If all six apartments are transferred together, or under arrangements that make them linked transactions, SDLT is assessed on that basis. If six dwellings are acquired in one transaction or linked transactions, the purchaser can fall within the non-residential rate treatment.
Third, does the fact that the buyer is the owner’s own company prevent the six-or-more rule from applying?
No. The fact that the buyer is a company connected with the seller does not by itself stop the six-or-more rule from applying. If the subject matter of the transaction is six dwellings, the rate treatment can still be non-residential.
Fourth, what amount is SDLT charged on?
This is where many connected-party transfers become more complicated. If a person transfers property to their own company, SDLT is often charged on the market value of the properties, not simply on any nominal price stated in the transfer. So even if the rate is the non-residential rate, the tax base may still be substantial.
Fifth, is there a partnership incorporation angle?
If the properties are genuinely owned and operated as partnership assets, and the transfer is from that partnership into a company, Schedule 15 may apply.

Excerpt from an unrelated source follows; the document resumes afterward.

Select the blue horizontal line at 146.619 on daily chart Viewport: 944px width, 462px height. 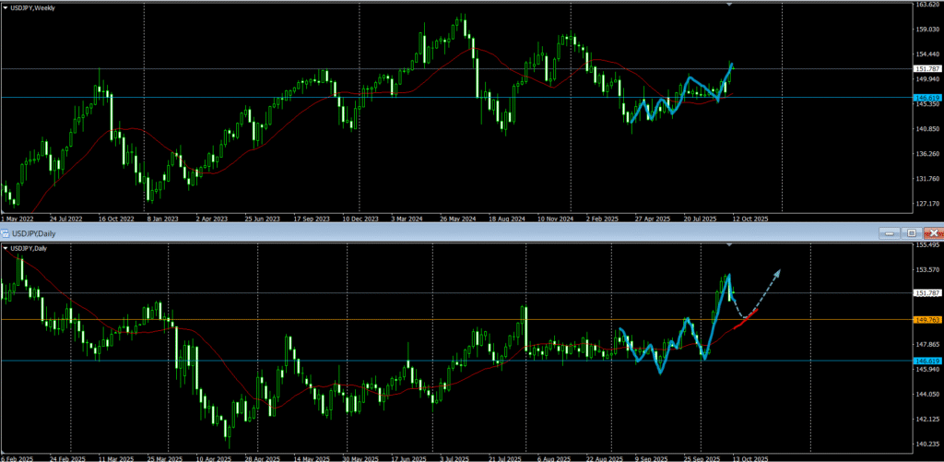[369, 361]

In some cases, this can significantly reduce SDLT or produce no SDLT charge at all. But HMRC and the courts look at substance, not labels. Relevant factors include whether there is a real partnership agreement, whether profits and losses are shared, whether accounts and tax returns reflect a partnership, and whether the business is genuinely carried on in partnership.

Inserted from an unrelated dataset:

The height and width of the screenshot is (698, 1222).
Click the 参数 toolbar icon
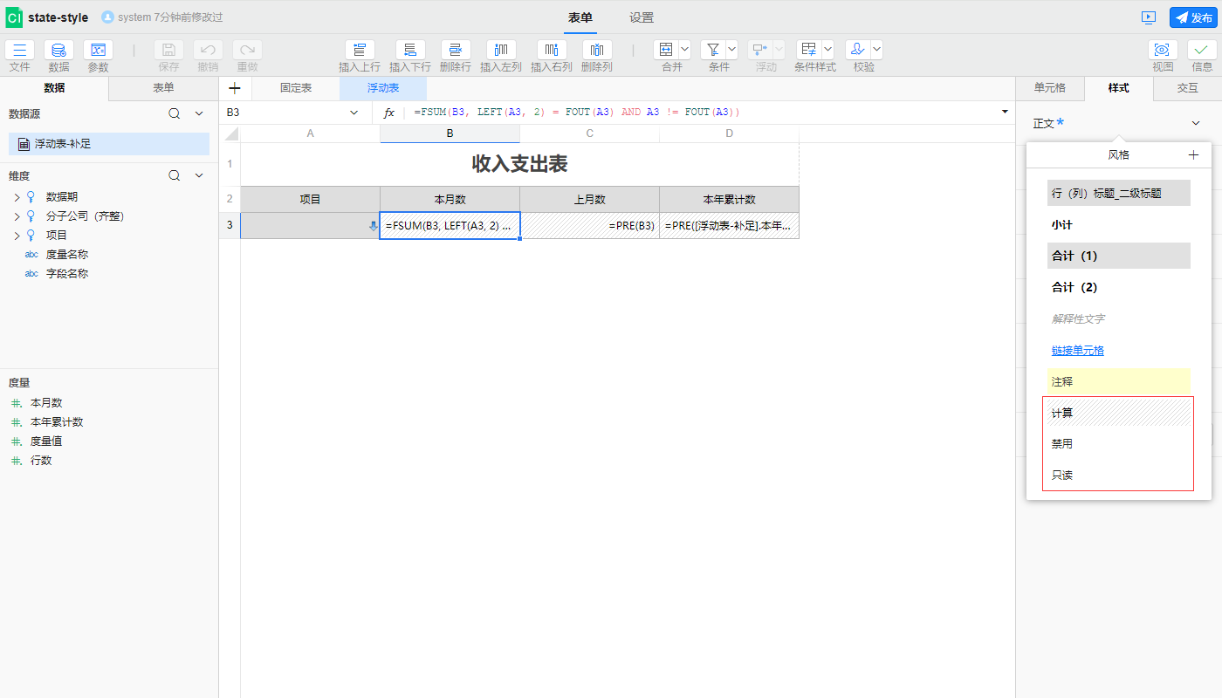click(x=98, y=51)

Sixth, is the rate really “5%”?
Readers often refer to “SDLT at 5%” when discussing six or more dwellings. Strictly, the non-residential SDLT system is a banded rate structure rather than a flat 5% charge on the whole price. The top non-residential rate is 5%, but only the portion of chargeable consideration above the relevant threshold is taxed at that rate. So the transaction is not simply taxed at a flat 5% across the board.
Outcome
If six apartments are transferred in one transaction, or in linked transactions, to a limited company controlled by the owner, the transaction will generally qualify for the non-residential SDLT rate treatment rather than the ordinary residential rates.
However:
- SDLT may be charged on market value because the transfer is between connected parties
- the non-residential regime is banded, so it is not simply a flat 5% on the whole amount
- if the properties are genuinely part of a partnership business, the partnership incorporation rules may produce a better result and should be reviewed carefully
Practical Steps
If you are assessing a similar transfer, the sensible next steps are:
- confirm that all units are separate dwellings for SDLT purposes
- confirm whether the transfer is a single transaction or linked transactions
- obtain a reliable market valuation, because connected-company transfers often use market value for SDLT
- check whether the properties are genuinely part of a partnership business, supported by accounts, tax filings, profit-sharing arrangements and partnership evidence
- calculate SDLT under both the ordinary connected-party market value approach and any possible partnership incorporation treatment
- review whether there are any other tax consequences, including capital gains tax and financing issues
Where incorporation relief or partnership treatment is being considered, the facts need to be reviewed carefully before the transfer is carried out.
Conclusion
In general, transferring six apartments to your own limited company in one transaction can bring the deal within the non-residential SDLT rates under the six-or-more dwellings rule. But the analysis does not stop there. The company connection may trigger market value SDLT, and if there is a genuine partnership business, the partnership incorporation rules may change the result significantly.
Legal References Used
- Finance Act 2003, section 55
- Finance Act 2003, section 108
- Finance Act 2003, section 116
- Finance Act 2003, Schedule 15
- Amarjeet and Tajinder Mudan v The Commissioners for HMRC [2025] EWCA Civ 799
This page was last updated on 22 March 2026.